The court found that Blasko’s counterclaim stated a claim under the FDTSA.  Blue Star argued that
misappropriation had to be made with actual or constructive knowledge, but Lewis was Blue Star’s employee at the time of the alleged misappropriation. Blasko plausibly alleged that Lewis was acting within the scope of his employment at Blue Star, and thus that Blue Star was vicariously liable, a type of liability the court determined was available under the FDTSA.  Even assuming, as Blue Star argued, that Lewis’s secret relationship with Blasko was in violation of his employment agreement with Blue Star, and that, had Blue Star known about it, Lewis would have immediately been fired, agency/responsibility for Lewis’s acts was a factual issue.

Blue Star did better against Lanham Act and state false advertising-related counterclaims.

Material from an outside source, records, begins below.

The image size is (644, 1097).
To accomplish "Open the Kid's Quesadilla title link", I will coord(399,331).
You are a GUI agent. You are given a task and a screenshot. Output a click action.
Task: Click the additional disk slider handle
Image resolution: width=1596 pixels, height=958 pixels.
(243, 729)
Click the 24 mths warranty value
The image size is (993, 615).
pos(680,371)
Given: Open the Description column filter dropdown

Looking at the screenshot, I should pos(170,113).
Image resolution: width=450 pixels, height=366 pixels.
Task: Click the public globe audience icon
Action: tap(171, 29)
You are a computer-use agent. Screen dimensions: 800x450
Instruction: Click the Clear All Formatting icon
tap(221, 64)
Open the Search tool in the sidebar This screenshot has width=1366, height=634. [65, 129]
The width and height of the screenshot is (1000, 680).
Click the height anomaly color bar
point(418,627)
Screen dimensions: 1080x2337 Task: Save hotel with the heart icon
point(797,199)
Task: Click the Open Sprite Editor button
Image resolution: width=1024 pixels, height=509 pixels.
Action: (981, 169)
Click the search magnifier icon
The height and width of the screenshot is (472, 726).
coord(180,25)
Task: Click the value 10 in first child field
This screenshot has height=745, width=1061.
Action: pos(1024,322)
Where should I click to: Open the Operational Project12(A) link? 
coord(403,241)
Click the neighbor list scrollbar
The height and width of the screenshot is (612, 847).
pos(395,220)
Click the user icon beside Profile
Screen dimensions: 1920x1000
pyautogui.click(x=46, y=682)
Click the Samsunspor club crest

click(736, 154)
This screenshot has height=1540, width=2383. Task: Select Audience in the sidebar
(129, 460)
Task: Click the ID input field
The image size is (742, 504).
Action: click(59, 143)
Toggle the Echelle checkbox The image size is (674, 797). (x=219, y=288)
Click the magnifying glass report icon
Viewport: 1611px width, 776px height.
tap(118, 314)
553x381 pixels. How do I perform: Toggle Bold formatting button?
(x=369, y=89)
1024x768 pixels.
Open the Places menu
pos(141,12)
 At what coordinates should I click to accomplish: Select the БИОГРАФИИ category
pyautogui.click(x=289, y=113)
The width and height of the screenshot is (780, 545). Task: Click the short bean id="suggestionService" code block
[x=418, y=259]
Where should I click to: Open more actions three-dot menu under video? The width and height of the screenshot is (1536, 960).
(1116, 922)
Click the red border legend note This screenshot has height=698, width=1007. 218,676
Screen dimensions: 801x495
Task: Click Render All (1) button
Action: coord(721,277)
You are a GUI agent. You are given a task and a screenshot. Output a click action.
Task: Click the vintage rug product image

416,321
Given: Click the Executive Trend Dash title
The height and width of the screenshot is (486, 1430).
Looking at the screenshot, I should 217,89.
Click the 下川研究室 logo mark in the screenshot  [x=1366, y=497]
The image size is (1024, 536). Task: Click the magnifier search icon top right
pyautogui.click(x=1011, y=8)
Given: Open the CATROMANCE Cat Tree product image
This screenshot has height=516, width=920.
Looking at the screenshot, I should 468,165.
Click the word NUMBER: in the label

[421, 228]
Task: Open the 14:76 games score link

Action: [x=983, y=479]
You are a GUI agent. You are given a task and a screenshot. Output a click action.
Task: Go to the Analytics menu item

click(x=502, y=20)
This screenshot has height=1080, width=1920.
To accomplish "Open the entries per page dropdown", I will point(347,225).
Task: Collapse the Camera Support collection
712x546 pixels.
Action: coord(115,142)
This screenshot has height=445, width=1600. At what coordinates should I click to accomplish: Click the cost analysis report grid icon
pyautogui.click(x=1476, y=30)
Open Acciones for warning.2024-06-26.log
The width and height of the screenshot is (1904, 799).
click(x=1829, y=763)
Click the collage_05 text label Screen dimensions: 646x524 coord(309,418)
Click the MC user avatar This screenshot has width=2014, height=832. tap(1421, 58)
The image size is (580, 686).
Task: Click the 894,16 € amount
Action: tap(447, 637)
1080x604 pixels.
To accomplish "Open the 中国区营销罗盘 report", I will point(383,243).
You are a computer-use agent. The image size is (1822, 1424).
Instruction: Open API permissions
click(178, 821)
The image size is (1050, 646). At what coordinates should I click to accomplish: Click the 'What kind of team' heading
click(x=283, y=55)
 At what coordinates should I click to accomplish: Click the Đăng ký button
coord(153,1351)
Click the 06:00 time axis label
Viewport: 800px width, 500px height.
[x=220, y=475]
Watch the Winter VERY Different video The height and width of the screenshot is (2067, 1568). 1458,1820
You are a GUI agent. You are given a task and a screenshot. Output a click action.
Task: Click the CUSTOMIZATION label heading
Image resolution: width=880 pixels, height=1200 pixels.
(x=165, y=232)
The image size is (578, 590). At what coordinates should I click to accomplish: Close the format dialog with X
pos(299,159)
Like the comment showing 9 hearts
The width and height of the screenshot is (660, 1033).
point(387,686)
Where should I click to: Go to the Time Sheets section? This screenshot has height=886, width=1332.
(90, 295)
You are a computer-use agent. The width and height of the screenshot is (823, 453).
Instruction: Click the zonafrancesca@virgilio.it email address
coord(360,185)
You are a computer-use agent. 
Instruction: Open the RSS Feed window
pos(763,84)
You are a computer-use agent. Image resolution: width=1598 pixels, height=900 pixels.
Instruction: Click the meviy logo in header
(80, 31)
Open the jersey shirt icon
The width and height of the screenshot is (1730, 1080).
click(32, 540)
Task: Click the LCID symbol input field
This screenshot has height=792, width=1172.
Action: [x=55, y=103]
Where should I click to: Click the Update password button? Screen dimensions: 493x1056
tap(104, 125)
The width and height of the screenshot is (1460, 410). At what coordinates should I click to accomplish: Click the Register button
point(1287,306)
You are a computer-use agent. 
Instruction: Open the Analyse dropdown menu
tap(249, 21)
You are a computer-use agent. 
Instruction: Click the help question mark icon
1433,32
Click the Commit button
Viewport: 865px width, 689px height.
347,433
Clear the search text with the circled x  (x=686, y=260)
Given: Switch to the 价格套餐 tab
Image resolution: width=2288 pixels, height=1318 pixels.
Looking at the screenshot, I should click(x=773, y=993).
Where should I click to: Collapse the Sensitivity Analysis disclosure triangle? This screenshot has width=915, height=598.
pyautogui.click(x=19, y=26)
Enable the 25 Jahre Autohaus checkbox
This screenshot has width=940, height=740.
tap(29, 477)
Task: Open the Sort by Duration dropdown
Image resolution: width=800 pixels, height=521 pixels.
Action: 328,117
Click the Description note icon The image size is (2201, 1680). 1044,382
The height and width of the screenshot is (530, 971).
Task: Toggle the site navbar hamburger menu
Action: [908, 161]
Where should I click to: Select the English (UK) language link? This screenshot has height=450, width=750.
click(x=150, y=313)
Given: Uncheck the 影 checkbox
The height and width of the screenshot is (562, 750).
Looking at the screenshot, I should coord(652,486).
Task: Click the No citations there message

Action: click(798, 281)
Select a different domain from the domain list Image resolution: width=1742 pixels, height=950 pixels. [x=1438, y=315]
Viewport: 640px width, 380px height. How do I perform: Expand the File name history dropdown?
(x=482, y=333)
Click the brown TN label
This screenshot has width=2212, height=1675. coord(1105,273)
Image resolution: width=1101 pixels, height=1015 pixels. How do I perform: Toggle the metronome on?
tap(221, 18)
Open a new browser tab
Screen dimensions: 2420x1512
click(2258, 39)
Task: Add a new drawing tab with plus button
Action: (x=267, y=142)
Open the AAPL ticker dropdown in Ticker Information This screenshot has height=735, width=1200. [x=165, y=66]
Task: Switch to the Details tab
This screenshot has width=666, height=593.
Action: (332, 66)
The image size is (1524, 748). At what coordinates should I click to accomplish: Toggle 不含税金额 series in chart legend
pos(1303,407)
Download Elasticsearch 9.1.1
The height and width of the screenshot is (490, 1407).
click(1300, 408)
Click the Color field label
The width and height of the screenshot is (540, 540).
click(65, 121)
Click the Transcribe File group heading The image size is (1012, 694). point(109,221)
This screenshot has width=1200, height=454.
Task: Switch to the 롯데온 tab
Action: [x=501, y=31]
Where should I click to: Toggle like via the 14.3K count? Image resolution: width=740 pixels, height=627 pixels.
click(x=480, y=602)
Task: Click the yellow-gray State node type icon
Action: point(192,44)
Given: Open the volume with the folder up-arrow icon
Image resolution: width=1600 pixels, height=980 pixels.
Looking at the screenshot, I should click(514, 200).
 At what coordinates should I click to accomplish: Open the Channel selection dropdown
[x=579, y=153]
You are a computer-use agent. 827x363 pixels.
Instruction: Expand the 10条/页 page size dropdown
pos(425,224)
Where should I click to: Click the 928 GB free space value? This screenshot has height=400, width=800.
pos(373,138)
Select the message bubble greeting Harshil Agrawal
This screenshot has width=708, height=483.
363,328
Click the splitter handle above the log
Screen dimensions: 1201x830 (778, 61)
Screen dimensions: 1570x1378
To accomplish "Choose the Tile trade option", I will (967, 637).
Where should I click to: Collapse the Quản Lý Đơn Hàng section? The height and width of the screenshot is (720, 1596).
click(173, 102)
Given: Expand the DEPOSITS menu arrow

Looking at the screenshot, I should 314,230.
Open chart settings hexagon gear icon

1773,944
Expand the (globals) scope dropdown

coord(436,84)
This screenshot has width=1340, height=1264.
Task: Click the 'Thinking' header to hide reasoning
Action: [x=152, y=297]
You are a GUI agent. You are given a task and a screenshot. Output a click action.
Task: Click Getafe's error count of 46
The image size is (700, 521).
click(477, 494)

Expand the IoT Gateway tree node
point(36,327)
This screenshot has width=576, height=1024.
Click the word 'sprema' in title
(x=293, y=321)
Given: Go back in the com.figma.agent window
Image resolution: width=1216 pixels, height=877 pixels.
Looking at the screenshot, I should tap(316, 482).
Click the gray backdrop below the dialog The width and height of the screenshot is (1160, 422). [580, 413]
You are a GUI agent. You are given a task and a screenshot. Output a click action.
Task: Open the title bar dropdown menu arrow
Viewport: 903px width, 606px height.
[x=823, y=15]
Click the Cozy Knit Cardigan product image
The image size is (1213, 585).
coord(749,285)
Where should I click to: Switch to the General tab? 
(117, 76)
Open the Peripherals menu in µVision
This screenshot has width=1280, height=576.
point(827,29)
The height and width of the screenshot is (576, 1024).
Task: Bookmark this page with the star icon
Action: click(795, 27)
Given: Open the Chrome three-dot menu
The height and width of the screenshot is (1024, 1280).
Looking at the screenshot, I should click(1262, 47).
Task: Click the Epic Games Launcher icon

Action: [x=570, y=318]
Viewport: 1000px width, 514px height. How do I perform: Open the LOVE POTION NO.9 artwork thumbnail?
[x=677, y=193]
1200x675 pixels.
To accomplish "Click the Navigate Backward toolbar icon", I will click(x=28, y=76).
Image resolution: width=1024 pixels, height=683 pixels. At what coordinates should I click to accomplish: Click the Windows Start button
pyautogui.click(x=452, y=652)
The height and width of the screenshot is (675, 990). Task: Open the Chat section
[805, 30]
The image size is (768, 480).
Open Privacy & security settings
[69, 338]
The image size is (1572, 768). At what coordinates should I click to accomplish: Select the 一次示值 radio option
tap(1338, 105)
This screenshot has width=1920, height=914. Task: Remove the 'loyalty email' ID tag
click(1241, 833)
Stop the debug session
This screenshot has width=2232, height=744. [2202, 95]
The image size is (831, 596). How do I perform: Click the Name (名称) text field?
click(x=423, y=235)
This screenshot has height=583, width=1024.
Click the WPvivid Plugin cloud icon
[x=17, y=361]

Blasko alleged that Blue Star misled consumers into believing that Blue Star had the lawful right to republish the artwork in its books; misled consumers by passing its books off as books published by their competitors; misrepresented that one or more of Blue Star’s books were “NEW & EXPANDED”; and misrepresented that Blue Star’s artwork is “all hand-drawn” and drawn “by independent artists” in Texas for Blue Star.

Lexmark’s causation requirement had bite here, despite the fact that the parties directly compete.  The court indicated that “Blasko might have demonstrated the needed causal connection by alleging, for example, that some of Blue Star’s claimed ‘knock-off’ publications mimicked Blasko publications or that, unlike Blue Star’s publications, Blasko’s publications actually were hand-drawn, created by independent artists, or created by local or Texas artists.” But Blasko instead only conclusorily alleged harm.  Direct competition wasn’t enough; Blasko didn’t allege how any of Blue Star’s alleged conduct took away from Blasko’s market share, as opposed to that of other competitors.  Nor was it sufficient to allege that Blue Star could sell at lower prices for higher margins and with less cost because Blue Star does not pay for the proper licensing fees that Blasko pays, “including for books containing the same themes and images such as the parties’ Dia de los Muertos books.” The injury to Blasko could have resulted from any number of other reasons—potential harm isn’t enough for standing.